O encontro colocou em pauta importantes desafios para o movimento sindical. Entre os temas esteve a proposta de criação de um Sistema Jurídico Unificado, buscando mais agilidade, compartilhamento de conhecimento e fortalecimento da atuação política das entidades.
A programação também abordou a conjuntura política e eleitoral, a organização de base, a aproximação com a juventude e a necessidade de ampliar o alcance dos sindicatos para trabalhadores/as que estão fora da organização sindical tradicional, como autônomos/as, MEIs, desempregados/as e não sindicalizados/as.
No debate sobre o saneamento, foi apresentado um panorama da atual situação das privatizações no país, bem como as projeções para o setor e os desafios que esse cenário impõe aos/às trabalhadores/as e às entidades sindicais. No setor elétrico, as discussões seguiram a mesma linha, analisando o avanço das privatizações e seus impactos para os serviços públicos, para a sociedade e para os/as trabalhadores/as.
As condições de trabalho também estiveram em debate, com apontamentos sobre a redução da jornada e a escala 5×2, incluindo seus impactos na vida das mulheres, além da discussão sobre implementações e melhorias relacionadas à NR-10.
Outro eixo importante tratou da representação feminina e LGBTQIAPN+ nos espaços políticos e sindicais, além do enfrentamento às desigualdades e à violência de gênero. Foram abordadas as taxas de violência contra as mulheres, iniciativas e projetos de enfrentamento e o papel de luta da CUT, com destaque para o Agosto Lilás, mês de conscientização e combate à violência contra a mulher.
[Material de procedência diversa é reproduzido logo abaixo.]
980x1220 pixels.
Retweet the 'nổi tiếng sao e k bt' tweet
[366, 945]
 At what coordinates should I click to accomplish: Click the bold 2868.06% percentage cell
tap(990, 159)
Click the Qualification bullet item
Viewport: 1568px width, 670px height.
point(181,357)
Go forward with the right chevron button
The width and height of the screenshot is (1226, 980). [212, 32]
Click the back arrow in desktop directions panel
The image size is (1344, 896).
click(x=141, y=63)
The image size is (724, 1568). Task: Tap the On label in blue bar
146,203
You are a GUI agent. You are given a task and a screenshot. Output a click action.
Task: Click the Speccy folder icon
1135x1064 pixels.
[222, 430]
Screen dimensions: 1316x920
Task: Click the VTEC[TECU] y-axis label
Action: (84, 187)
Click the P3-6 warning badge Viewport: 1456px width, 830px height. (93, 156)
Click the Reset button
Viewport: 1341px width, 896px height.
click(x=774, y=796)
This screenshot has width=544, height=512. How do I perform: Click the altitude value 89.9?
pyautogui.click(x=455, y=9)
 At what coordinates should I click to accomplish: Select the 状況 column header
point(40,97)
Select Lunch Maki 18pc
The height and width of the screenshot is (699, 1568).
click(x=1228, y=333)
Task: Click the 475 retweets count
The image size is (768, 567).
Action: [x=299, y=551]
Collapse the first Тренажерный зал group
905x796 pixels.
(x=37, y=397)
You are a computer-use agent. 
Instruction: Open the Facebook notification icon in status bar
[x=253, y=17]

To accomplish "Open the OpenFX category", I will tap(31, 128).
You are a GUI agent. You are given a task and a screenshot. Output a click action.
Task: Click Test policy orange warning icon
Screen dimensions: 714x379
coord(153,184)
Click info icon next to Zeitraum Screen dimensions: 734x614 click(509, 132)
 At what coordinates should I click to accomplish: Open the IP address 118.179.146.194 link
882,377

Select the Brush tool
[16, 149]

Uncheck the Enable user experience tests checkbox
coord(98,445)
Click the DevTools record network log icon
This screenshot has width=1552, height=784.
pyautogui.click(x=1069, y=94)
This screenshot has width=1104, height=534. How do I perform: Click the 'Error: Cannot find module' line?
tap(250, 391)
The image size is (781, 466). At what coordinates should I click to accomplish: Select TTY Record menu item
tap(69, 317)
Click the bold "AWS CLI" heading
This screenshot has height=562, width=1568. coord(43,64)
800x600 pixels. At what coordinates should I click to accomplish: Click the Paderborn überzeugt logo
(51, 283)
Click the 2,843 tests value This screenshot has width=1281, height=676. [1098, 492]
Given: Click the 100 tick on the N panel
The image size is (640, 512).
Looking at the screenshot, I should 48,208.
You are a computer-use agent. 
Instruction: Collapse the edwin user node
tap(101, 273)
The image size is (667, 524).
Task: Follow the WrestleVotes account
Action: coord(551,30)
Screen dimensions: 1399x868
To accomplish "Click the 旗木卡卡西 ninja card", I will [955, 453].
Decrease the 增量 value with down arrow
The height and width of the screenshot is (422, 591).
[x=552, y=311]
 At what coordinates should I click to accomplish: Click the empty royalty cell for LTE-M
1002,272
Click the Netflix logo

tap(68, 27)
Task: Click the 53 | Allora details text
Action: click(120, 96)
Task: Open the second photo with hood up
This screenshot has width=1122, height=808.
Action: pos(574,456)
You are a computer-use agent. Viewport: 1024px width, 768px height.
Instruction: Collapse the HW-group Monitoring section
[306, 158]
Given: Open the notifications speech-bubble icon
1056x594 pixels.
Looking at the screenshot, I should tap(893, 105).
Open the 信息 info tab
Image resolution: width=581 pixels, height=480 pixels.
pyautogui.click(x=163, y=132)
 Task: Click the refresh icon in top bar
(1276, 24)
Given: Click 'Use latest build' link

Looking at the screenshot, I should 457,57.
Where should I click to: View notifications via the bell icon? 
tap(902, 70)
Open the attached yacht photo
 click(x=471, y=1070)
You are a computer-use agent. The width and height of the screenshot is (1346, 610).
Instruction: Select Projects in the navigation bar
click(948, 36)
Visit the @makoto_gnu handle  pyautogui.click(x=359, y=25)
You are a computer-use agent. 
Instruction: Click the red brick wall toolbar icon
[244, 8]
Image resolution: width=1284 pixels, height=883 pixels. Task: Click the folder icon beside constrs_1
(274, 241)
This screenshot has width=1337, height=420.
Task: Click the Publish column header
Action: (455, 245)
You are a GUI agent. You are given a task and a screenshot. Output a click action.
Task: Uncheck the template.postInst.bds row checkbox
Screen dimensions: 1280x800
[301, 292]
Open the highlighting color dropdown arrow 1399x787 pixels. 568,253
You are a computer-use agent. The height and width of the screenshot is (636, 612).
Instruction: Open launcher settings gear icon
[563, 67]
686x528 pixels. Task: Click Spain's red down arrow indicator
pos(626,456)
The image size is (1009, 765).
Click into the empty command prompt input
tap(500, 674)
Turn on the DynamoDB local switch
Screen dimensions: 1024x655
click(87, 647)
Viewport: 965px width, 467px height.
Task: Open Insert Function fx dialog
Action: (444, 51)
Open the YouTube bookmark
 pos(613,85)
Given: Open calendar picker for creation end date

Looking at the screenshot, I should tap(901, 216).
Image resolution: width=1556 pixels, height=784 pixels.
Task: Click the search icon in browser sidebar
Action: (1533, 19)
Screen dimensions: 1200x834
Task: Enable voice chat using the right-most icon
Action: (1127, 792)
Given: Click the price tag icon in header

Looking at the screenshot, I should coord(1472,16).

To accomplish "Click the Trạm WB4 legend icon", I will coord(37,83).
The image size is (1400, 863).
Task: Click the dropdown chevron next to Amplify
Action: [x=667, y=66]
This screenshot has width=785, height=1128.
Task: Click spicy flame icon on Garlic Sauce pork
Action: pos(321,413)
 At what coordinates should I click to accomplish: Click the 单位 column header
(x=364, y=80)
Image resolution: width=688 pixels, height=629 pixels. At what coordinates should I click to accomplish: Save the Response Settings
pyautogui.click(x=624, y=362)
Os debates reforçaram ainda a importância da organização de base para enfrentar as privatizações, ampliar o diálogo com as novas gerações e fortalecer a presença sindical na sociedade. A avaliação foi de que a estratégia eleitoral, isoladamente, não é suficiente, sendo necessária a organização e mobilização permanentes da classe trabalhadora.